What they did
The researchers developed ClawBench, an evaluation framework testing AI agents on 153 common online tasks across 15 categories, including e-commerce purchases, appointment booking, and job applications. Unlike previous benchmarks using static offline pages, ClawBench operates on live production websites with a lightweight interception layer that captures and blocks final submissions to prevent real-world effects while preserving authentic complexity.

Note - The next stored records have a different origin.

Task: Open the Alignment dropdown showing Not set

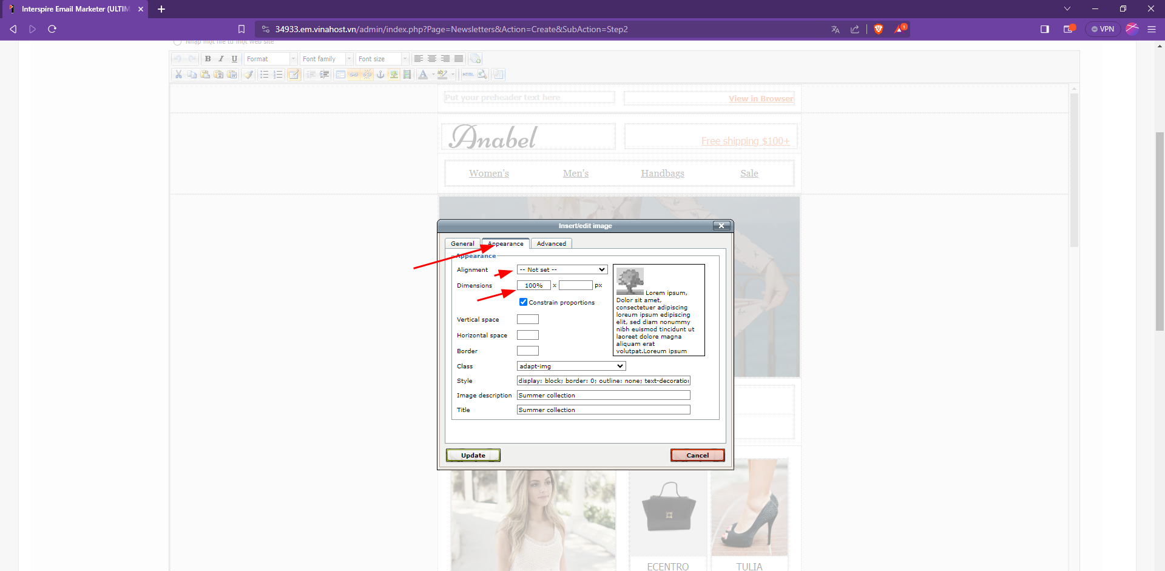Action: tap(562, 269)
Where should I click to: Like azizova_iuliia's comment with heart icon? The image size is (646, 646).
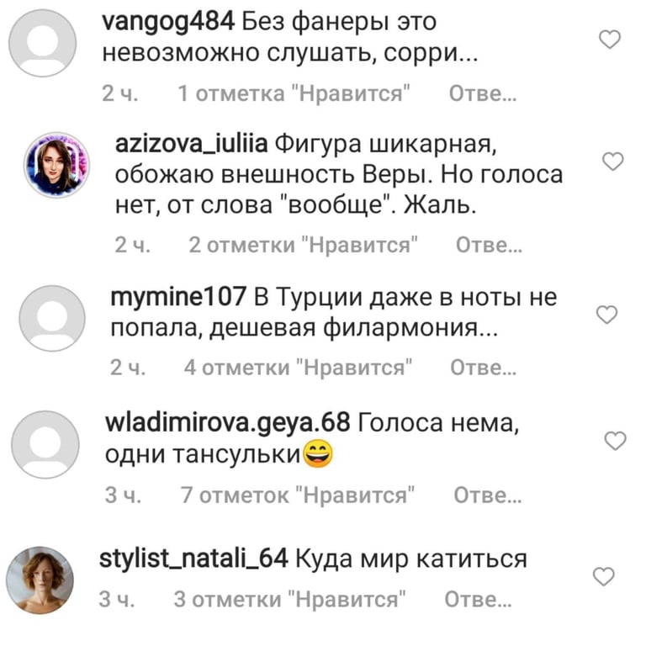(613, 162)
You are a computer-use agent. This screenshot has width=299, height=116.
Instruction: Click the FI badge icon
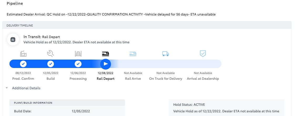pyautogui.click(x=13, y=40)
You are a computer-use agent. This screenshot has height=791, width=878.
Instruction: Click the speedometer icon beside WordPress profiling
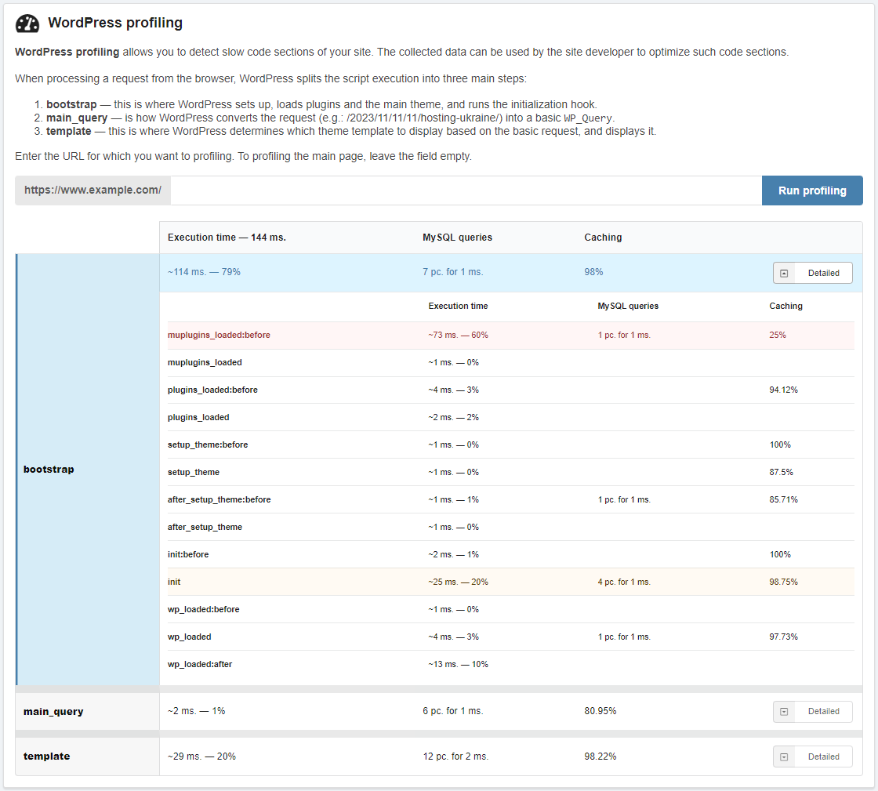pos(27,24)
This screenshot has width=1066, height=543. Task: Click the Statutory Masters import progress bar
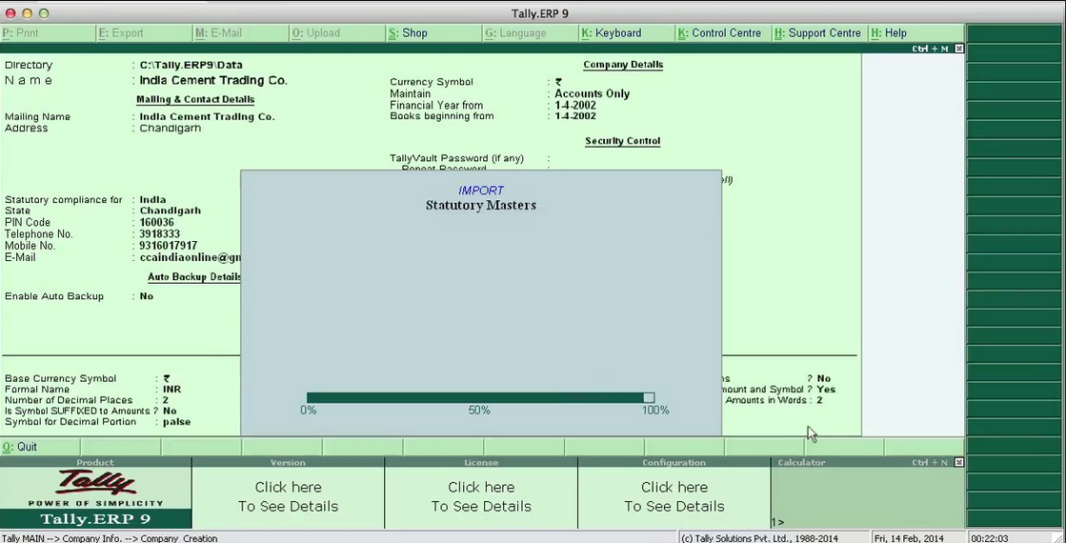click(x=480, y=397)
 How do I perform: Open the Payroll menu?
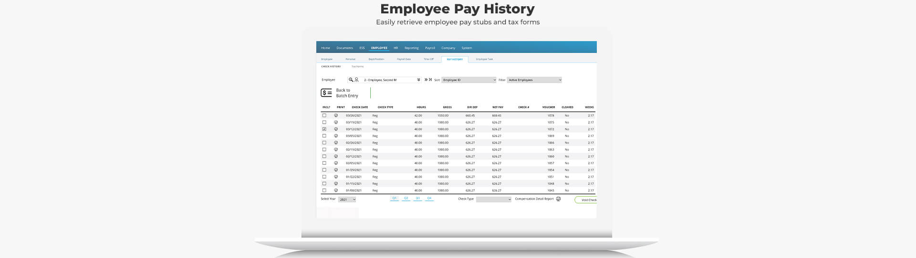click(430, 48)
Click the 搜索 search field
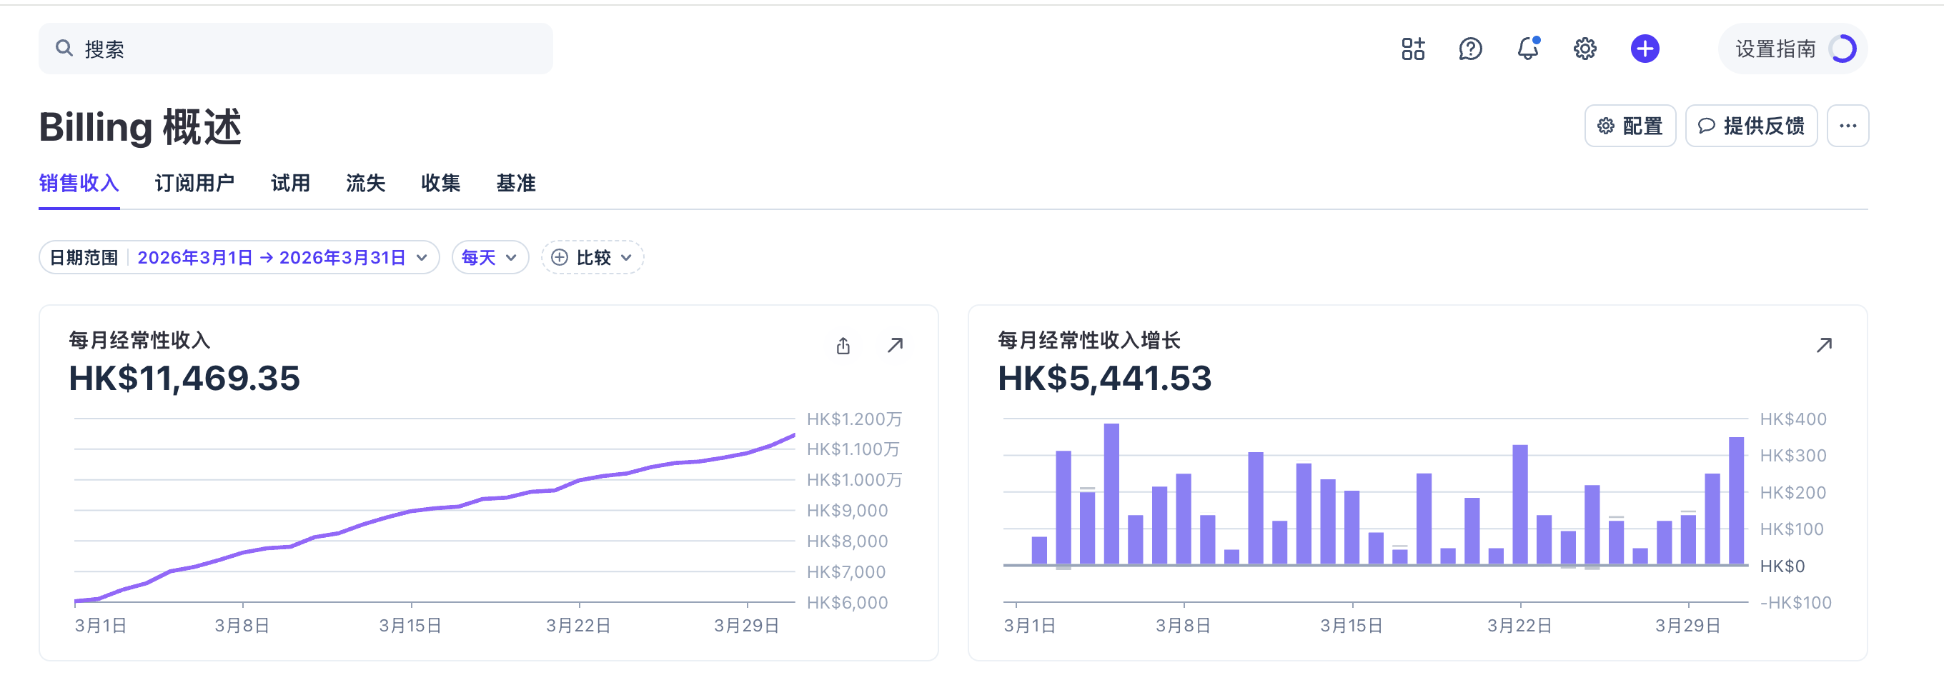Viewport: 1944px width, 690px height. [x=296, y=49]
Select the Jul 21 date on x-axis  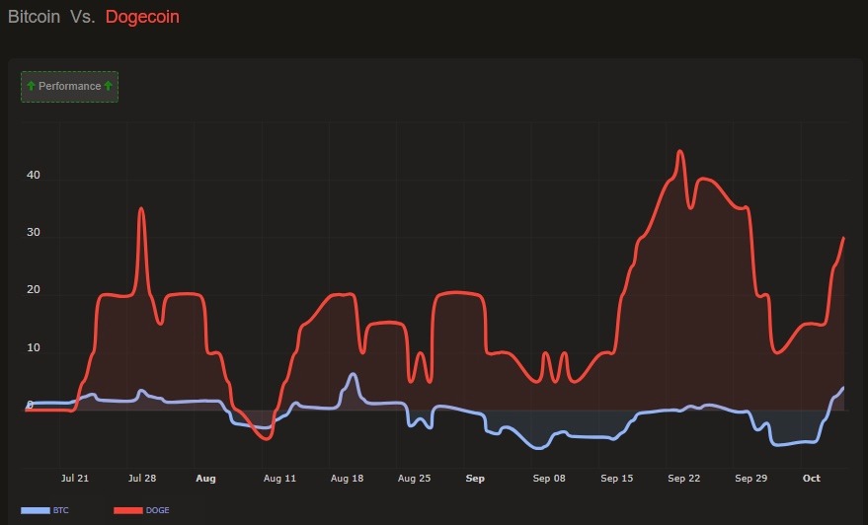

They evaluated 7 frontier models (both proprietary and open-source) on tasks requiring multi-step navigation, form completion, and information extraction from user documents across 144 different platforms.
Key findings
• Claude Sonnet 4.6, the top performer, achieved only 33.3% task completion • All tested models, including both proprietary and open-source options, completed only a small fraction of tasks • Tasks requiring document information extraction, multi-step workflows, and detailed form completion proved particularly challenging • Real-world web complexity significantly exceeds what current AI agents can handle reliably
Why it matters
ClawBench exposes a substantial gap between AI agents' performance on controlled benchmarks versus real-world utility. The results indicate that despite advances in language models, reliable AI assistants for everyday web tasks remain distant. This benchmark provides a concrete target for measuring progress toward practically useful AI automation.
Caveats
The study doesn't detail which specific task categories proved most difficult or provide error analysis explaining failure modes. The interception approach, while safe, may not fully capture real-world complexity like dynamic page changes or authentication challenges that occur during actual task completion.